Segundo Dino, invasores pediram o apoio do governo federal para deixar a terra indígena. Eles alegam dificuldade para sair da região desde que a Aeronáutica passou a realizar o controle do espaço aéreo e proibiu que aeronaves utilizadas na atividade criminosa sobrevoassem o território. As medidas também fizeram com que o preço dos voos disparasse.
A advogada do ISA destaca que essa situação torna explícita a dimensão dessas operações de garimpo ilegal. "Se essas pessoas não têm condições financeiras de sair de lá, elas também não tinham como entrar."
Ela explica que essa situação envolve desde o garimpeiro profissional até o trabalhador que tem seus direitos explorados. "Isso tudo precisa ser investigado pelas forças de segurança para aferir a responsabilidade de cada um. Mas essas pessoas muitas vezes também estão submetidas a ciclos de exploração, de trabalho escravo, recebendo salário de fome."
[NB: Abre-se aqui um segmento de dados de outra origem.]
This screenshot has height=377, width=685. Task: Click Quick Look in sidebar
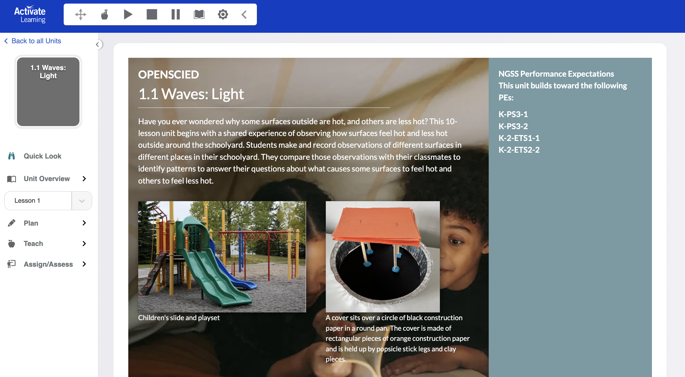pos(43,155)
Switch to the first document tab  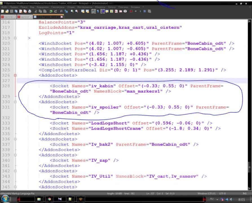(8, 17)
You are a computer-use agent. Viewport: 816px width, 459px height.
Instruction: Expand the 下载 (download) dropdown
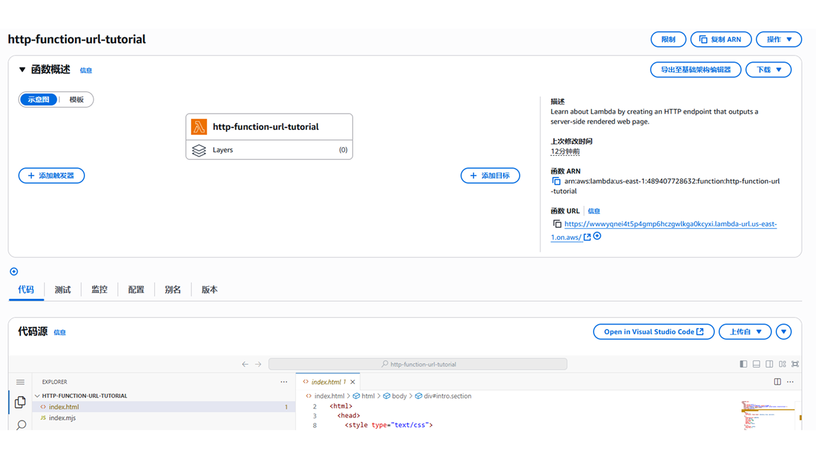768,70
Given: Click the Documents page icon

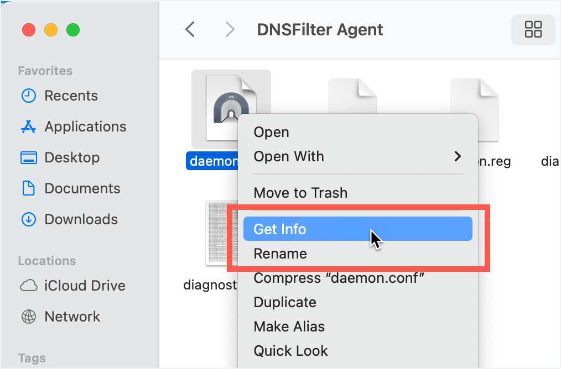Looking at the screenshot, I should [x=28, y=188].
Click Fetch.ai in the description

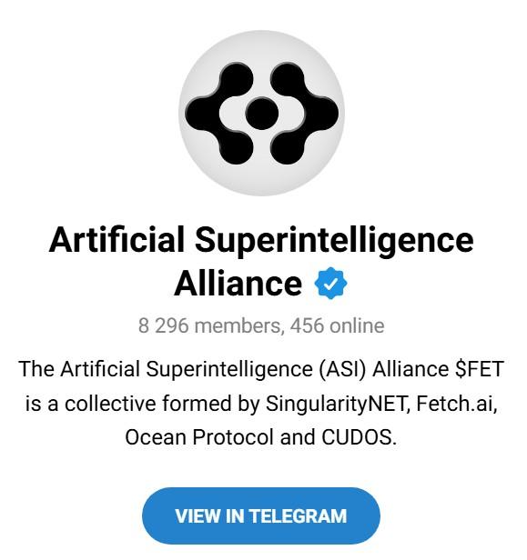pos(457,404)
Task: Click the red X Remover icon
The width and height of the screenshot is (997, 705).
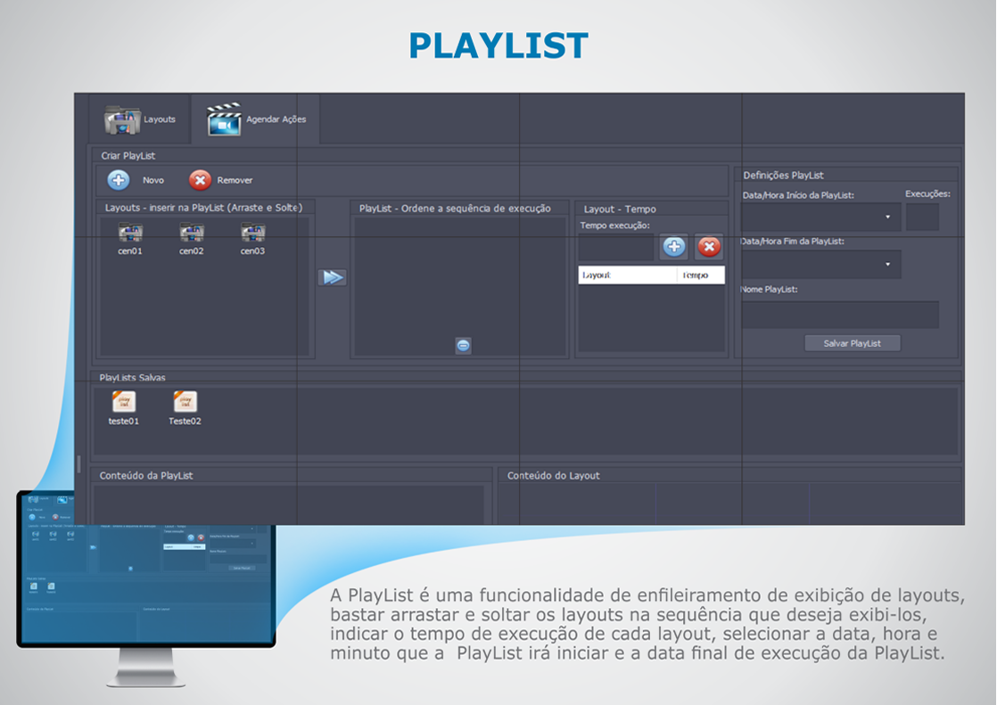Action: (x=200, y=180)
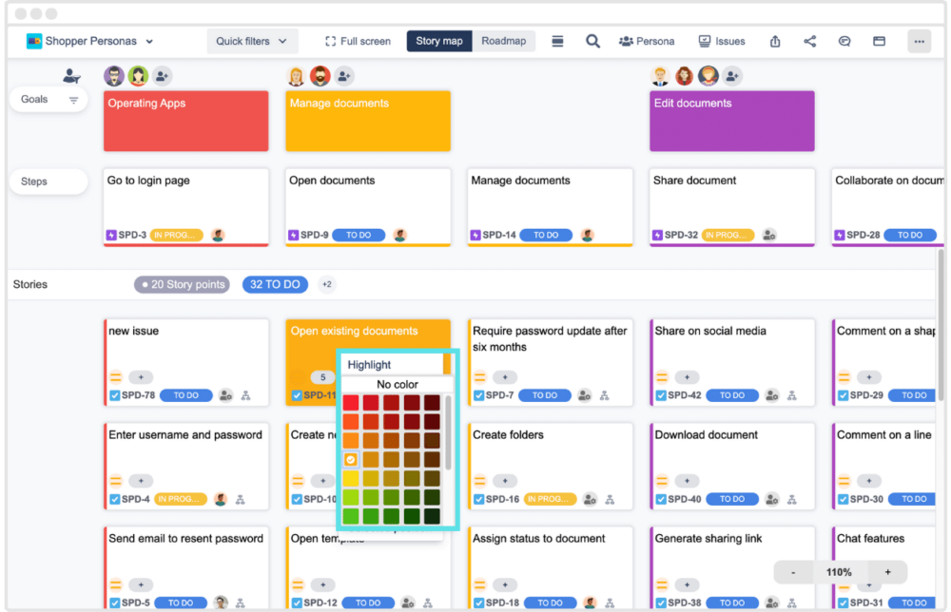Screen dimensions: 951x612
Task: Open the search icon in the toolbar
Action: point(592,41)
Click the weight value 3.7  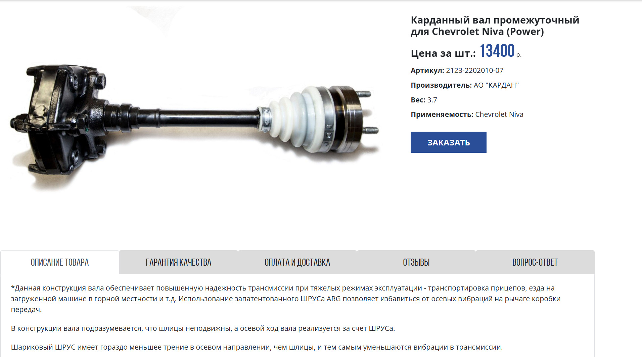[432, 100]
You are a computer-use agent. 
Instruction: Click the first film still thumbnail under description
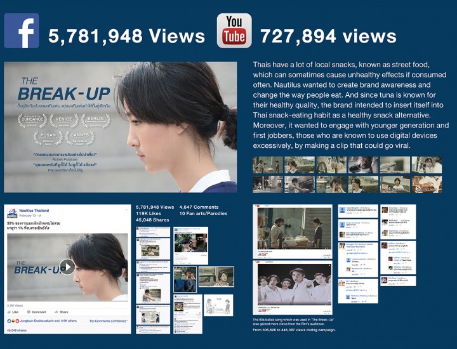(268, 165)
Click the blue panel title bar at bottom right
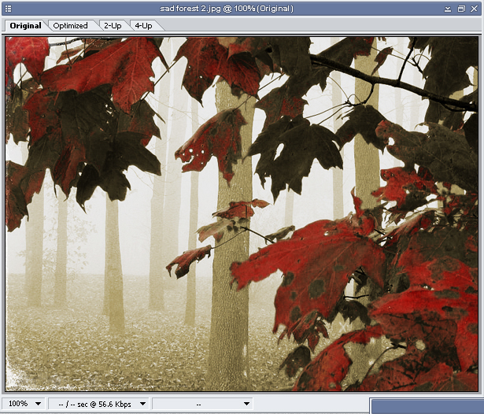Viewport: 484px width, 414px height. (x=427, y=405)
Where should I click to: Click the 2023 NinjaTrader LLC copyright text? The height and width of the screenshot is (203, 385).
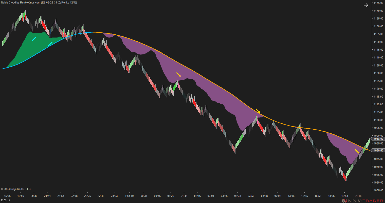coord(16,189)

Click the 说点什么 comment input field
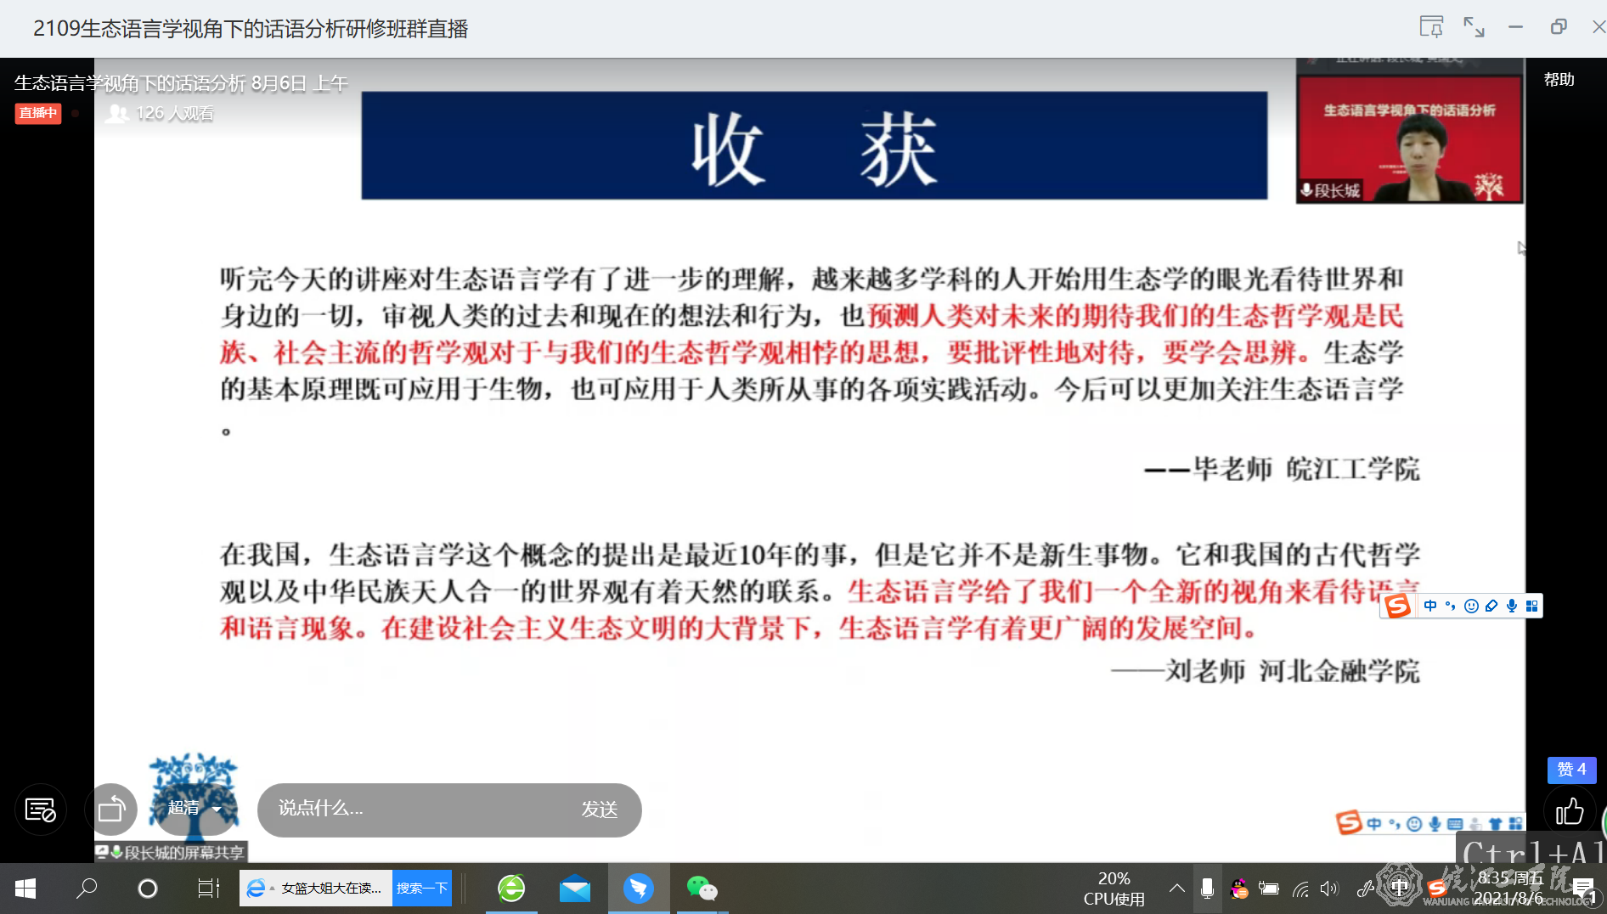point(416,810)
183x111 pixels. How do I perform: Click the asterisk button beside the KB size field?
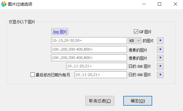pyautogui.click(x=160, y=41)
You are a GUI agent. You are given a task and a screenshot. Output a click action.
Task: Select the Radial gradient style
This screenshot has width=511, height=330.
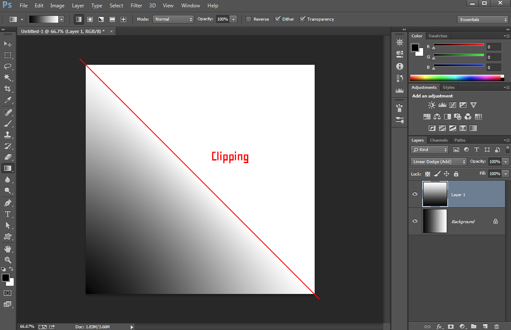click(90, 19)
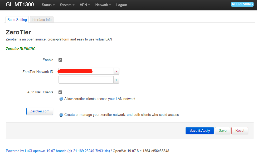Open the System dropdown menu

pos(67,5)
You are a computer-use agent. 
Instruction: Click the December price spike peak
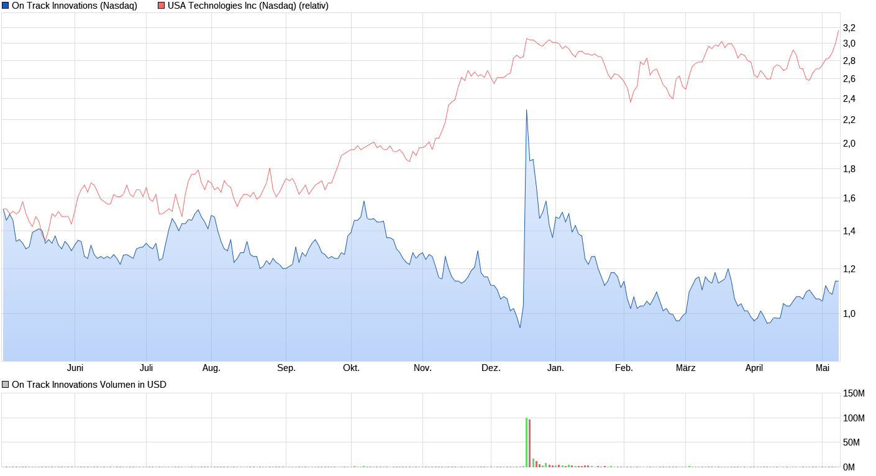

Batista aponta que para chegar até os donos do dinheiro vai ser preciso colher depoimentos e falar com essas pessoas que estão fugindo, já que são elas que sabem como essa organização criminosa funciona.
Para ela, o foco das operações nos financiadores é uma solução de médio e longo prazo para acabar com o garimpo. "A partir do momento que você consegue desbaratar esse sistema criminoso com quem financia, não tem mais dinheiro para ficar levando essas pessoas para as terras indígenas", resume.